##### INPUT DATA

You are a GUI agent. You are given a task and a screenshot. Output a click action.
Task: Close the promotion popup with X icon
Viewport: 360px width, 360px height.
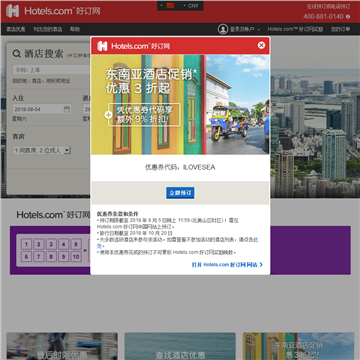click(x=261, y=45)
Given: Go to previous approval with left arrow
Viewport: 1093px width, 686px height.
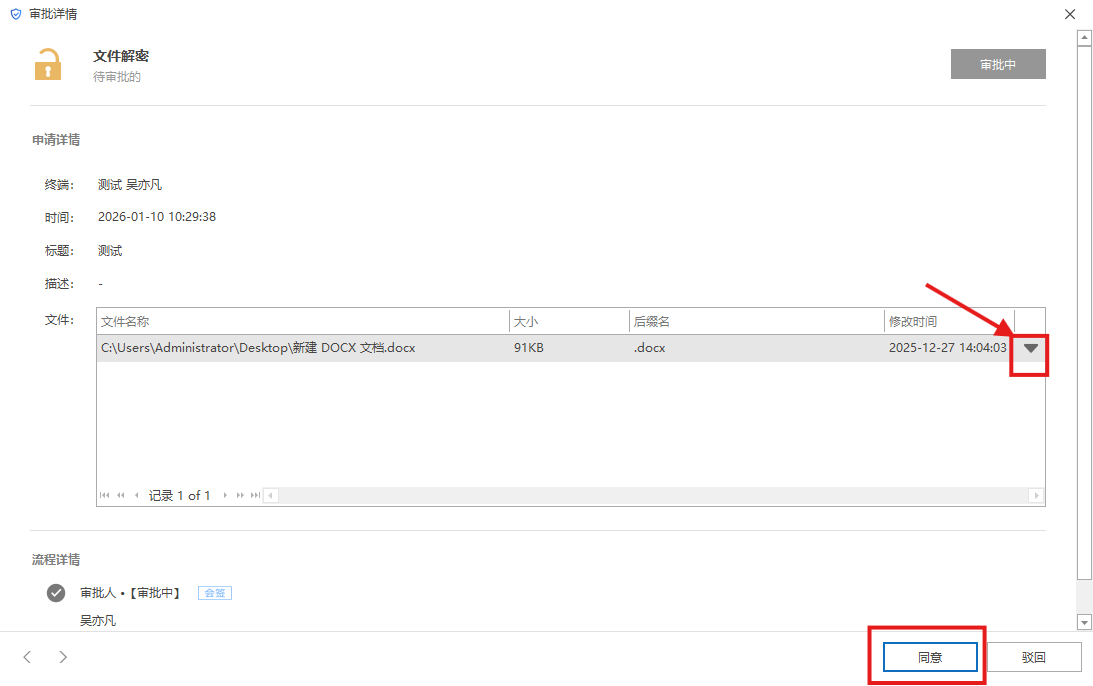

##########

Return each line of the data where the word "with" appears.

Task: Close the promotion popup with X icon
Given: Go to previous approval with left arrow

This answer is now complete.